Near the dawn of the Twentieth century, before the motion picture industry moved to Hollywood, New York City filmmakers churned out silent movies from a makeshift studio atop a boiler factory on West 56th Street and Eleventh Avenue.
The early sound stage of the Independent Motion Picture Company, later Universal, was well-suited to interior shots– but when producers needed to film a “wild and woolly” western the crew headed to northern Manhattan where the dirt roads, hills and trails could still pass for the American west.
As early as 1909 IMP constructed an outdoor set near Dyckman Street and Broadway.
“With a stock company including Mary Pickford, Florence Lawrence, Owen Moore, Thomas Ince, King Baggott and George Loane Tucker,” one industry writer stated, “they managed to turn out two single reels a day.” (New York Dramatic Mirror, 1917)
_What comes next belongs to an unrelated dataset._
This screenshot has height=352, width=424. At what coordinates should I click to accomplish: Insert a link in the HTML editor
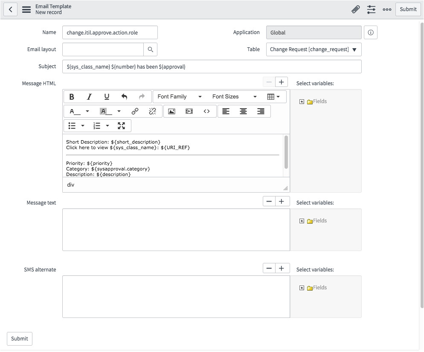pyautogui.click(x=135, y=111)
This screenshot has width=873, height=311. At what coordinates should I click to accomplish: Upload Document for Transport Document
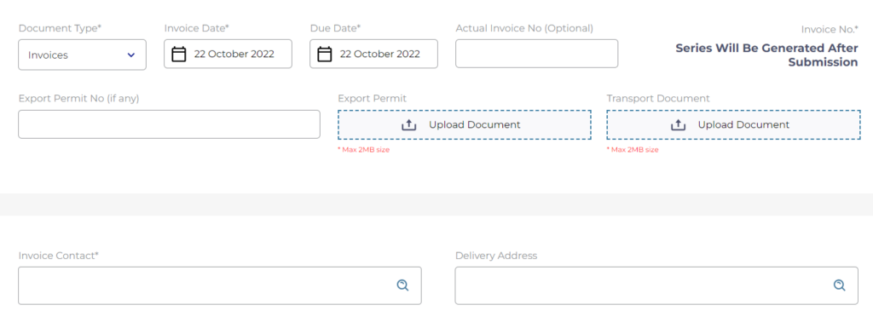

“The IMP Studio,” wrote Billboard, “ is located in a new place, near Broadway and Dyckman Street, New York. The new studio is of the open-air type, and through the summer months is being utilized to good advantage.” (Billboard, August 31, 1912)
“Residents of the northern end of Manhattan,” a reporter later opined, “perhaps would scoff at the suggestion that less than two decades ago their neighborhood had a touch of frontier life with cowboy and Indian costumes to be seen there. Nonetheless, one of the earliest exterior locations for motion pictures was a place known as Dyckman’s Hill, where western thrillers were ground out.”
“A handicap was the Broadway streetcar lines,” the account continued. “The trolley poles of that time, tradition has it, were hidden behind teepees or by some other artifice. But the cars had a habit of getting within the camera’s scope and there was no way to camouflage them.”
Witnesses to this pioneering uptown film set claimed that silent star Wallace Reid, described as the greatest on-screen lover of all time, was discovered on the Dyckman Street movie lot. “It was his duty, according to legend, to watch for approaching cars and warn the director so the latter could halt activities while they passed.” (Daily Sentinel, February 14, 1927)
Within years apartment buildings covered the old movie lot. The moving picture folks briefly set up shop across the Hudson River in Fort Lee, New Jersey before relocating to California.
In 1912 Independent Moving Pictures was sold to the Universal Film Manufacturing Company.
IMP’s matinee idol, Wallace Reid, described by Cecil B. DeMille as a “180 pound diamond,” succumbed to morphine addiction in 1923. He was 31.